Calling Planet Anderson…

Mark Webber has likened the state of Formula 1’s new teams to a cartoon. But when intelligence reached my ears that not only are the two principals of USF1 no longer on speaking terms, but that one of them has been living in the Hilton Charlotte for over two months while trying to pacify an increasingly irate band of creditors, I was put more in mind of I’m Alan Partridge.

So while Peter Windsor subsists on room service while trying to clear up the mess that is USF1, Ken Anderson has been spouting cant to the press.

“The way the chips fell in January, that put us behind,” he told AUTOSPORT. “We were on schedule right up until mid-January, and that was when some issues arose with sponsors that kind of locked us up.”

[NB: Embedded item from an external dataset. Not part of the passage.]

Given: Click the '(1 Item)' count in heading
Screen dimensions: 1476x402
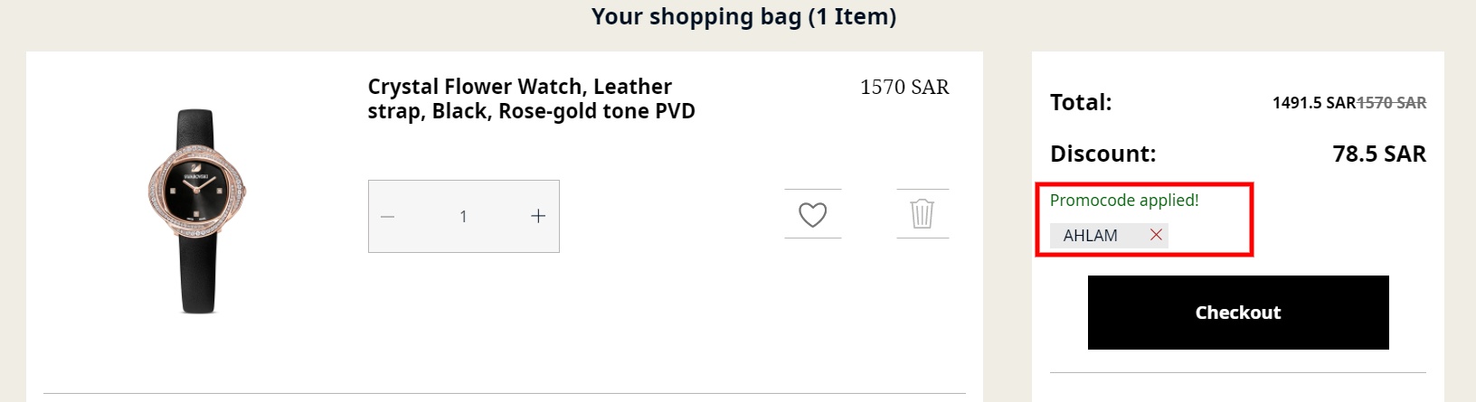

Chips? Fell? What twaddle is this? Here’s how an F1 start-up works, Ken: sponsors and partners set certain key technical milestones, with deadlines, and when those are met – on deadline – hey presto! More money arrives.

And when I say “key technical milestones” I mean “actual bits of an F1 car, not just pictures of what they may look like”. It’s as simple as that.

Here’s another tip on how to get ahead in F1: if you’ve got a benevolent millionaire entrepreneur on board, share him with Bernie. Even just an introduction would do. A little more goodwill may have radiated from Princes Gate as a result.

The only hope left is to keep the entry notionally alive so that it can be sold to pay off the creditors, including some very angry Argentines; and the sorry legacy of this tawdry scenario is that the much-needed American F1 team and US Grand Prix now seem further away than ever. Still, the local Starbucks has done well out of it.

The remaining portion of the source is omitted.